◆ **Document text**:
------------------------
The actor accepts the following input parameters:

{
"domains": [
"example.com",
"example.org"
],
"maxConcurrency": 1, // Optional, default: 1, max: 10
"timePeriod": "Last 30 days", // Optional, default: "Last 30 days"
"startDate": "2018-06-08", // Optional, required if timePeriod is "Custom" (format: YYYY-MM-DD)
"endDate": "2018-06-15", // Optional, required if timePeriod is "Custom" (format: YYYY-MM-DD)
"platform": "All" // Optional, default: "All" - filter by Google platform
}
  • domains: Array of domains to check for ads (required)
  • maxConcurrency: Maximum number of domains to process concurrently (optional)
  • timePeriod: Time period to check ads for (optional). Options:
    • "Today" - Check ads from today
    • "Yesterday" - Check ads from yesterday
    • "Last 7 days" - Check ads from the last 7 days
    • "Last 30 days" - Check ads from the last 30 days (default)
    • "Custom" - Use custom date range (requires startDate and endDate)
  • startDate: Start date for custom date range (format: YYYY-MM-DD). Required if timePeriod is "Custom"
  • endDate: End date for custom date range (format: YYYY-MM-DD). Required if timePeriod is "Custom"
  • platform: Google platform to filter ads by (optional). Options:
    • "All" - Check ads across all platforms (default)
    • "SEARCH" - Google Search ads only
    • "YOUTUBE" - YouTube ads only
    • "SHOPPING" - Google Shopping ads only
    • "MAPS" - Google Maps ads only
    • "PLAY" - Google Play ads only

Output

The actor saves results to its default dataset. Each item contains:

{
"domain": "example.com",
"ads_running": true,
"creatives": [
{
"type": "image",
"url": "https://..."
},
{
"type": "video",
"url": "https://..."
}
],
"ad_texts": [
"Extracted text from image 1",
"Extracted text from image 2"
],
"time_period": "Last 30 days",
"start_date": null,
"end_date": null,
"platform": "All",
"error": null, // Error message if scraping failed
"timestamp": "2024-03-21T12:34:56.789Z"
}

Usage

  1. Create a new task for the actor
  2. Provide input:
    {
    "domains": ["example.com"],
    "maxConcurrency": 1,
    "timePeriod": "Last 7 days",
    "platform": "YOUTUBE"
    }
  3. Run the task
  4. Get results from the dataset

Performance and Limits

  • Memory: 4096 MB
  • Timeout: 4 hours
  • Concurrency: 1-10 domains in parallel
  • Rate limiting: 2 second delay between requests

Dependencies

  • Python 3.9
  • Chrome browser
  • Tesseract OCR
  • Key Python packages:
    • selenium
    • pytesseract
    • aiohttp
    • Pillow
    • apify-client

Error Handling

The actor implements robust error handling:

  • Automatic retries for transient errors
  • Graceful degradation for OCR failures
  • Detailed error reporting in output
  • Progress tracking and statistics

Development

  1. Install dependencies:

    $pip install -r requirements.txt
  2. Install system dependencies:

    $apt-get install tesseract-ocr
  3. Run locally:

    $python main.py

License

Apache 2.0
------------------------
◆ **Dataset section**:
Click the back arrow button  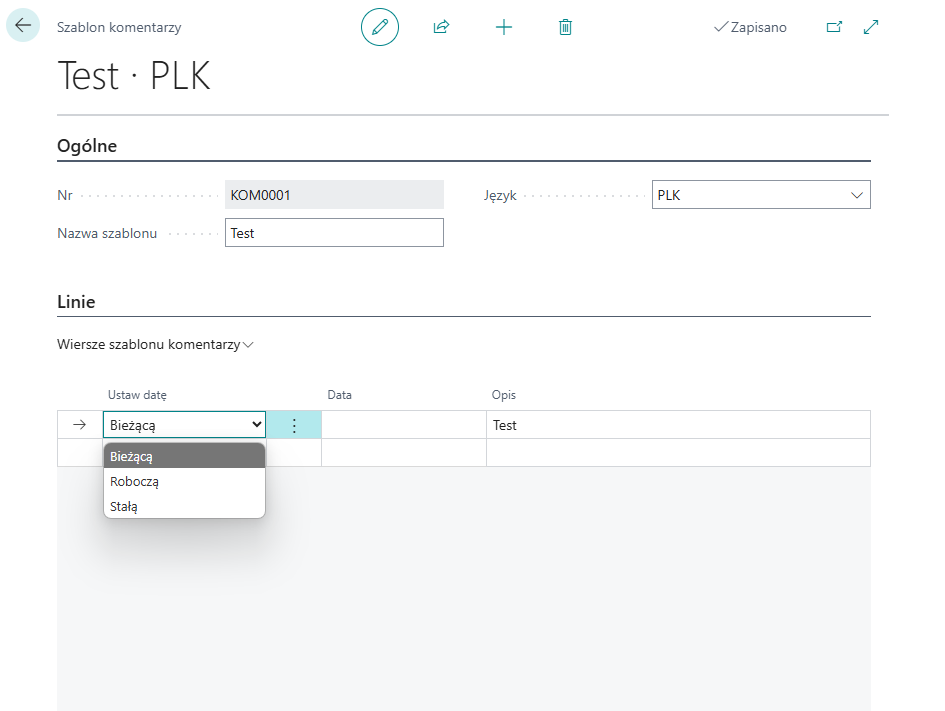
------------------------
◆ **Work to do**:
A - According to the actor documentation, how long is the delay between requests?
B - Please rename "maxConcurrency" to "concurrencyLimit" in the actor documentation and give everything from "The actor accepts" down to "for ads (required)".

◆ **Problem solutions**:
A - 2 seconds

B -
The actor accepts the following input parameters:

{
"domains": [
"example.com",
"example.org"
],
"concurrencyLimit": 1, // Optional, default: 1, max: 10
"timePeriod": "Last 30 days", // Optional, default: "Last 30 days"
"startDate": "2018-06-08", // Optional, required if timePeriod is "Custom" (format: YYYY-MM-DD)
"endDate": "2018-06-15", // Optional, required if timePeriod is "Custom" (format: YYYY-MM-DD)
"platform": "All" // Optional, default: "All" - filter by Google platform
}
  • domains: Array of domains to check for ads (required)